The Charles Dickens Letters Project

Period: 
1861-1870
Theme(s): 
David Copperfield
gifts
family
India

To THE REV. T. W. GOLDHAWK,1 2 MARCH 1864

Text from digitised facsimile in Sotheby’s online catalogue, 20 April 2005.  

GAD’S HILL PLACE,

HIGHAM BY ROCHESTER, KENT.

Wednesday Second March 1864

Dear Sir 

I hope you may not have thought me unmindful of your pleasant letter, or unwilling to comply with its request.
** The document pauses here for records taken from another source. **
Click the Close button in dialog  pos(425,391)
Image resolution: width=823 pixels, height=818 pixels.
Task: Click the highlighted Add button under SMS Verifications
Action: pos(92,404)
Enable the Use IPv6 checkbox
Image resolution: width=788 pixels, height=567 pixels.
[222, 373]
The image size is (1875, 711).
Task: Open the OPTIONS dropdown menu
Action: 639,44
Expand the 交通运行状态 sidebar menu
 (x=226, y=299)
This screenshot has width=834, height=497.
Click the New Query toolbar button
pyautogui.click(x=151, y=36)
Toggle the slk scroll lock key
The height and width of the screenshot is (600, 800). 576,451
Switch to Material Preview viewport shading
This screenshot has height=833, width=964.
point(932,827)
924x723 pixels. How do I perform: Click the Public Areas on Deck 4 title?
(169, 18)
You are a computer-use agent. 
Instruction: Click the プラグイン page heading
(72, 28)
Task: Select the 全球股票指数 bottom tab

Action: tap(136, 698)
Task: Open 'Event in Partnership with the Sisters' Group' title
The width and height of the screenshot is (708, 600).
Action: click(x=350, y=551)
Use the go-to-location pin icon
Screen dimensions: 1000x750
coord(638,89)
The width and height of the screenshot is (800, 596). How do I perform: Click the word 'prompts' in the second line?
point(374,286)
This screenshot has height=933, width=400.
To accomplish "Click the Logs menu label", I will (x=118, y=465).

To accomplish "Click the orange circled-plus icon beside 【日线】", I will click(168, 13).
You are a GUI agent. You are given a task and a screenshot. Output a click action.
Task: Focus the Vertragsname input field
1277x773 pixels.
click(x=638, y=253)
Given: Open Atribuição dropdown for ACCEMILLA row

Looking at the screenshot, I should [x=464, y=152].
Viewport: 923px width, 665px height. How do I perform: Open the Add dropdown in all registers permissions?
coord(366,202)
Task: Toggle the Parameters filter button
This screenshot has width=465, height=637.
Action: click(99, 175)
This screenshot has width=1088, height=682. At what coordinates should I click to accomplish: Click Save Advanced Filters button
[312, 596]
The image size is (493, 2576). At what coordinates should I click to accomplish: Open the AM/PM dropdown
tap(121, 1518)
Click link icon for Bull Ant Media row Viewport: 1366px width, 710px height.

Several circumstances have combined of late, to render me even less available than usual for letter-writing.2 With this, I have the pleasure of sending you a copy of David Copperfield.3 My two daughters (the younger married)4 beg me to convey to you their kind regard. A poor boy whom you christened,5 died in India,6 a grown man, on the last day of this last old year. All my other sons are well and working their various ways.

The Rev. T. W. Goldhawk

Faithfully Yours

 CHARLES DICKENS

  • 1. The Rev. Thomas Woods Goldhawk (?1813-70), curate, St Marylebone, London, 1845-50; Vicar of Sheldwick, Kent, 1850-70.
  • 2. For similar excuses since the beginning of the year, see e.g. To Collins, 25 Jan 64 (Pilgrim Letters 10, p. 346). Besides normal business and social engagements, CD had had to cope with the recent deaths of his mother (September 1863); of Thackeray (December 1863), writing “In Memoriam” for the Cornhill, Feb 64, IX, 129-32; and of Walter Landor Dickens, news of which reached him in early February 1864. He was working on Our Mutual Friend, getting No.1 set up in print by mid February for Marcus Stone to provide titlepage and illustrations (Pilgrim Letters 10, p. 357), while searching for a London house to rent from February to June. He had also been away for a few days in both early January and early February.
  • 3. The source says the two-volume 1859 edition, inscribed “The Rev. T. W. Goldhawk From Charles Dickens, Third March 1864”.
  • 4. Kate had married Charles Collins in 1860.
  • 5. Walter Landor, baptised 8 Feb 1841 at St Marylebone church. CD is mistaken about when he first knew Goldhawk, who does not appear in the Clergy List until 1845. The baptismal record (National Metropolitan Archives) names G.H.Thompson (curate, Holy Trinity, Tottenham, 1830-45) as performing the ceremony. CD presumably knew Goldhawk while living at Devonshire Terrace.
  • 6. See To Barrow, 23 Feb, above.